Muslim Brotherhood & Egypt
Introduced legislation to require the Secretary of State to designate the Muslim Brotherhood as a Foreign Terrorist Organization or to explain in detail why the group does not meet the criteria.
- The U.S. should have successfully pressured Egyptian President Hosni Mubarak to oversee a democratic transition but should not have supported his removal because he was an ally.
- Criticism of Mubarak's human rights abuses was acceptable but "[President Obama] went further than that to topple him and replace him with the Muslim Brotherhood, whose interest and animus was rabidly anti-American.”
- The U.S. should have demanded concessions from the Muslim Brotherhood-led government of Egypt in return for pledges of additional foreign aid.
- The U.S. "failed to support those calling for more inclusive and tolerant leadership" during the reign of the elected Muslim Brotherhood government. He said, "One of the saddest things to see was posters among the people that said: ‘Obama supports the Muslim Brotherhood,’ ‘America supports terrorists.’”
- He said the U.S. should have severed aid to Egypt once the protests against the Muslim Brotherhood began.
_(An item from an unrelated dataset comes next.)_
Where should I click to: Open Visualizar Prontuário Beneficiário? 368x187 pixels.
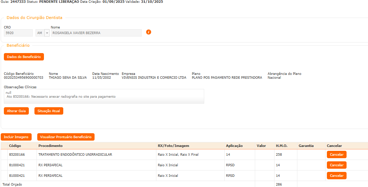[66, 137]
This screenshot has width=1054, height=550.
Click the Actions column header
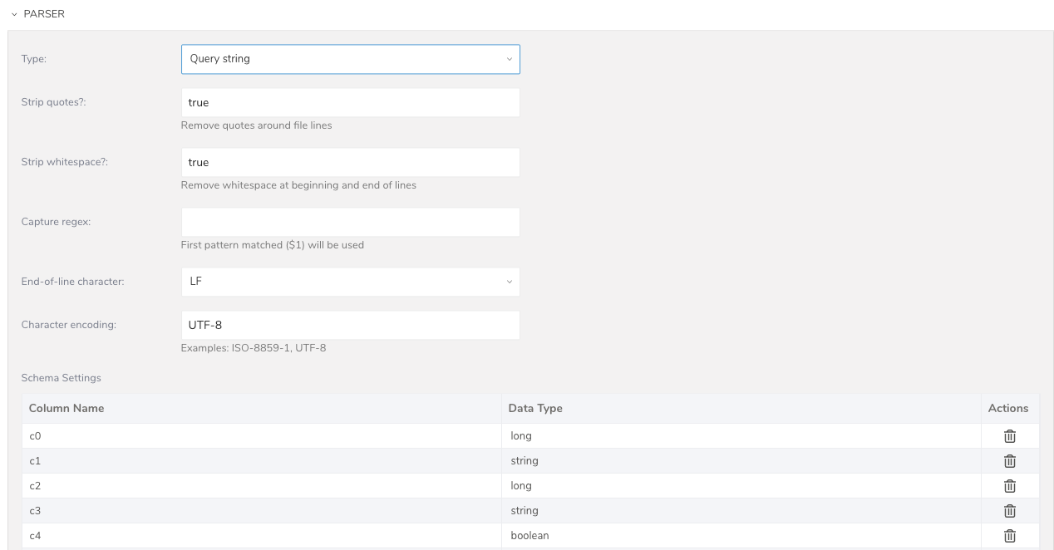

The lack of support for the opposition made the U.S. —“in both perception and reality — entrenched as the partner of a repressive, Islamist regime and the enemy of the secular, pro-democracy opposition," he wrote.
- The Egyptian military's popularly supported overthrow of the Muslim Brotherhood is a "coup" and all U.S. aid to Egypt should have been suspended. Sen. Cruz’s position was even more hostile to the new Egyptian military's overthrow of the Brotherhood than that of the Obama Administration.
- The Egyptian military's crackdown on the Muslim Brotherhood is responsible for provoking the Islamist group into violence and attacking Coptic Christians.
- The U.S. should only provide aid to Egypt if it advances the creation of a secular and inclusive government that honors the peace treaty with Israel.
- He praised Egyptian President El-Sisi for calling on the Muslim world to stand against terrorists who act in the name of Islam.
Syria
- The U.S. should have swiftly called for the removal of Syrian President Bashar Assad in 2011 "when there was a unified, peaceful and secular opposition to him." However, on March 24, 2015, Cruz appeared to disavow a policy supporting Assad's removal by saying he's a "monster" but does not "pose a clear and present danger to America."
- The U.S. must not arm Syrian rebels because of the inability to determine which rebels are a threat to the West and the likelihood that U.S. supplies will fall into the hands of terrorists.
- The U.S. must take the lead in developing a plan to "go in" and eliminate Syrian stockpiles of weapons of mass destruction to prevent them from falling into the hands of terrorists. This was stated in June 2013.
- In September 2013, he opposed the Obama Administration's proposal for airstrikes on Syrian WMD capabilities and other regime targets after it ignored U.S. warnings against using chemical weapons in the civil war. Cruz says that vital national security interests were not at stake and that the administration did not answer his questions about the possibility of WMD falling into the hands of the Islamic State and Al-Qaeda.